Zero day vulnerabilities and exploits have been back in the news again recently. The recent breach of Hacking Team revealed insights into the grey market for zero-day exploits as well as new exploits against Adobe Flash and Microsoft Windows. Here we are just a couple of weeks later and 4 new zero day vulnerabilities in Microsoft Internet Explorer were revealed by HP’s Zero Day Initiative group.
Zero Day exploits are often considered to be the ultimate weapon in the hackers’ arsenal. After all, how do you detect and block something if no one knows it exists? Zero Days attacks are considered to be so dangerous that the security industry developed ethical guidelines on how to deal with the discovery of software flaws or vulnerabilities that could provide attackers with a new “undetectable“ weapon.
For the most part the industry has followed these guidelines by notifying the makers of the vulnerable software of the problem and allowing them to develop and release a fix or “patch” for the vulnerability to ensure that bad guys can’t use it to attack users or organizations.
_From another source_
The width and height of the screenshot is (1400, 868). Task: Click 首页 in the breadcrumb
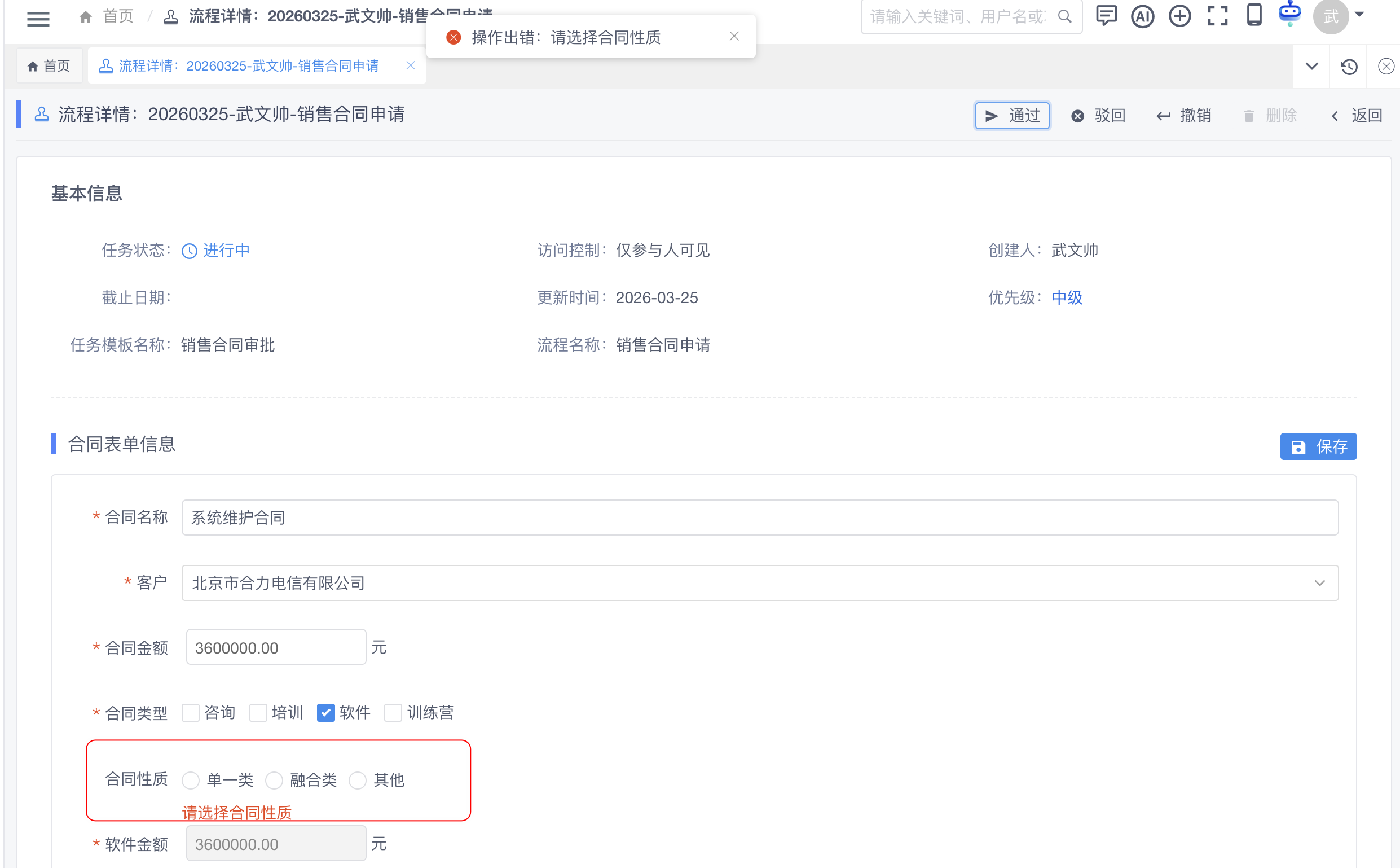[x=117, y=16]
This process has come under criticism by some when vendors don’t develop patches “quickly enough” leaving potential victims exposed if bad guys manage to discover and exploit the vulnerabilities during the “window of vulnerability”.
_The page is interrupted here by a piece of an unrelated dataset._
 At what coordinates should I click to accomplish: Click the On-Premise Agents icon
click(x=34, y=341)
Of course all of these concerns are based on the inability of the industry to reliably detect and block Zero Day exploits. Bromiums’ approach to the problem of malware, isolating all POTENTIAL malware entering the system in a hardware enforced microVM changes the equation completely. Encountering a true Zero Day attack in a system protected by Bromium is now an opportunity for the defender to quickly and reliably identify the new vulnerability rather than an opportunity for the attacker to execute an undetectable attack.
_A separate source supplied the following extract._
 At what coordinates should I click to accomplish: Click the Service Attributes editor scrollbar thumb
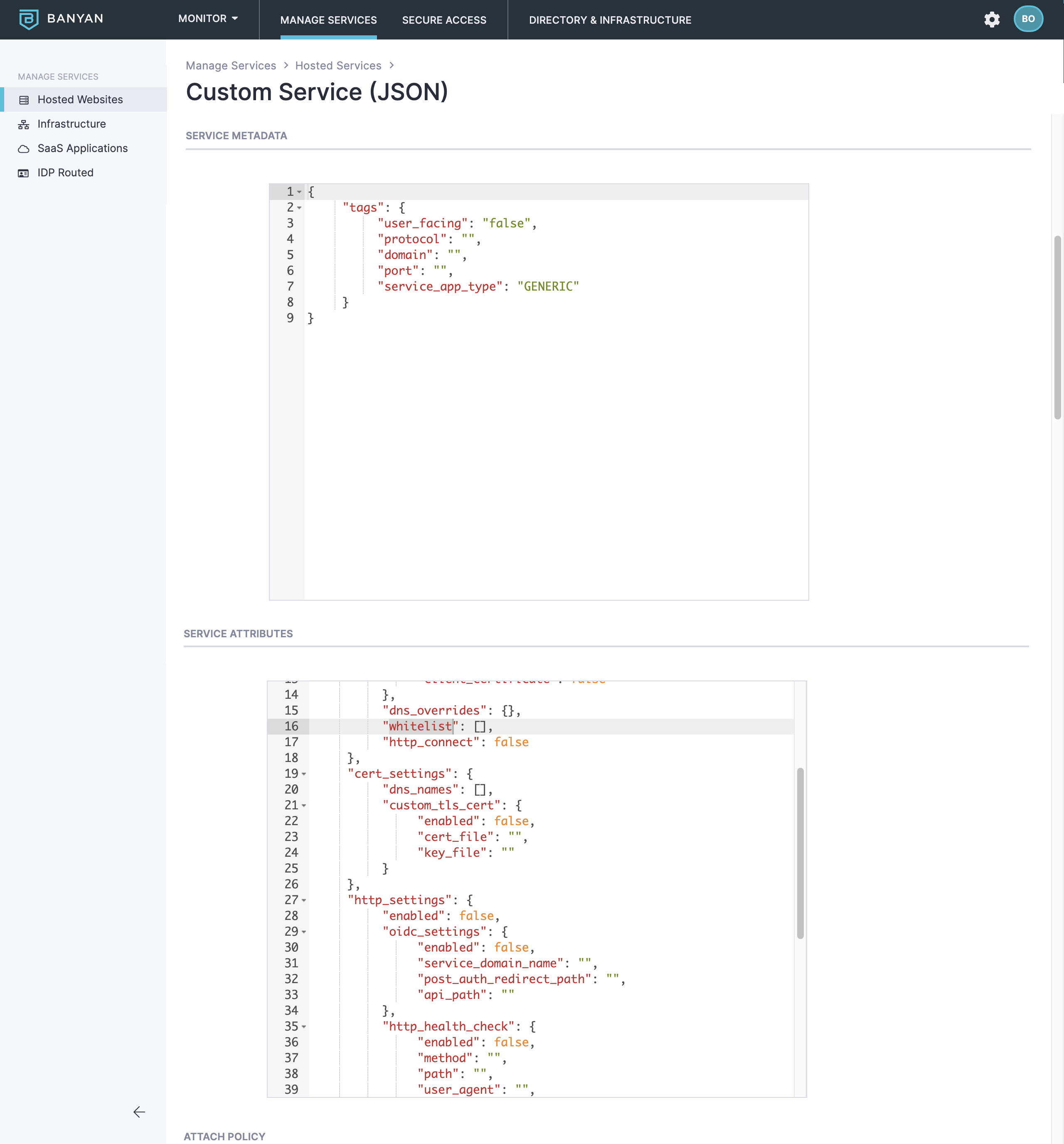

Most cyber-attacks are financially motivated, and developing Zero Day attacks can be an expensive proposition. With Bromium it is much cheaper for the defender to defeat and expose the attack than for the attacker to develop and deploy the attack. With this fundamental change in the profit equation it is just a matter of time before the latest announcement of a new Zero Day becomes just a matter of passing interest to software developers rather than a hot story demanding headlines around the world.